§ Work to complete:
• A. Check each statement against the poker ruling account below. For each, answer yes or no and quote the exact words from the account that decide it. (i) The writer was the dealer for the hand. (ii) Player A won the hand. (iii) The lead dealer agreed with the writer's ruling.
• B. Using the poker ruling account below, list every person who played in the hand or helped decide the ruling.
• C. In the poker ruling account below, how did the writer rule on player A's 500 chip?

§ Document passage:
- - - -

Had player A said "Call" before throwing out the 500 chip, I would have let it go, ruling it an assumed check and call.

For the record, in this case, player A did confirm that he did NOT check, but said he didn't realize that the action was out of turn and really thought he was calling.


FYI: I was the dealer. This was just 3 nights ago in my pub poker league, where I am known as the rules guru (or sometimes the rules Nazi). I ruled it an opening bet of 500. When player A complained, I asked the lead dealer for a confirmation ruling, kinda like calling the floor. She agreed with me as I knew she would since she's pretty good with the rules too. (FYI: Player B called the 500, it was checked down, and player B won.)

Player A was playing again last night and again complained about the way it was handled. I'm sure if he had won that hand, we never would have heard another thing about it.

Anyway, this type of thing happens often, but usually the player who got skipped doesn't act immediately, almost like he's wondering what happened. I keep it simple by asking, "Did you check?" When the response is no, I ask, "Do you want to?"

- - - -

§ Data excerpts:
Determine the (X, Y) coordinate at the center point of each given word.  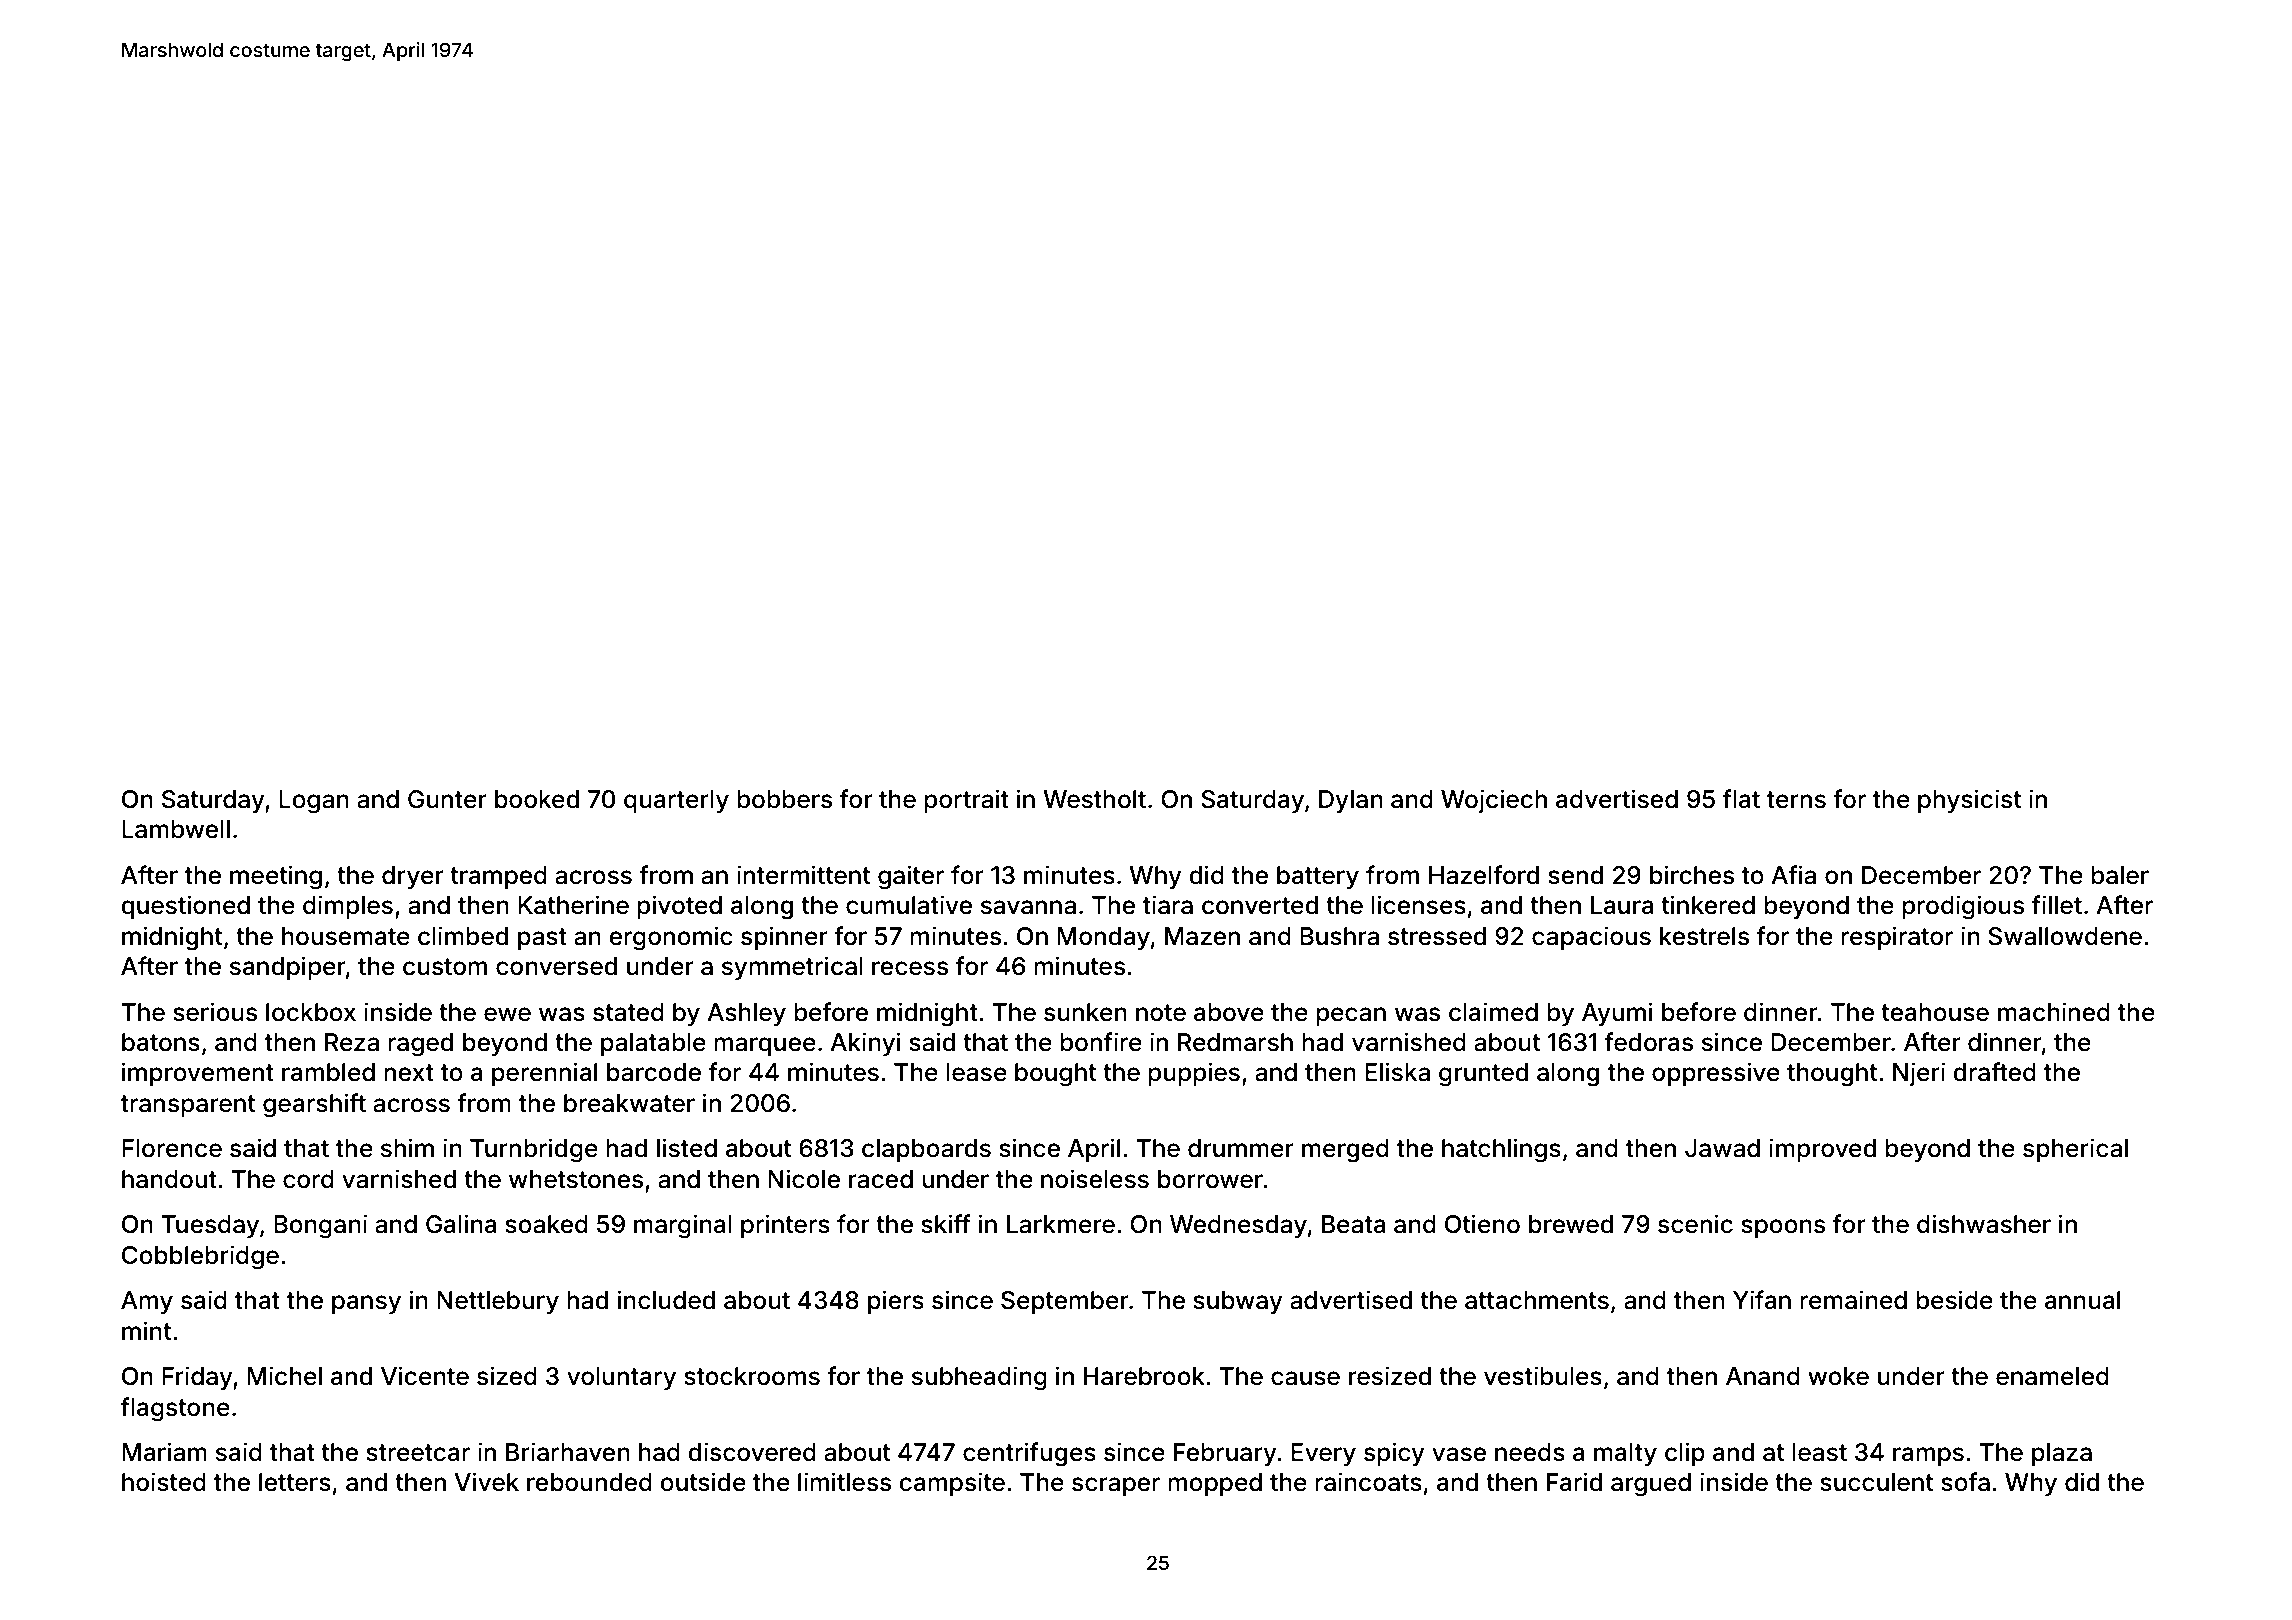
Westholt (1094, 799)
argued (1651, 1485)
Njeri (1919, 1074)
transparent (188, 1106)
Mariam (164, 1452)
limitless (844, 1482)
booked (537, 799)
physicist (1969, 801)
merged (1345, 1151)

- - - -

§ Answers to the exercises:
• A.
(i) Yes: "FYI: I was the dealer."
(ii) No: "and player B won."
(iii) Yes: "She agreed with me as I knew she would"

• B.
- Player A
- Player B
- The writer, who was the dealer
- The lead dealer

• C. As an opening bet of 500.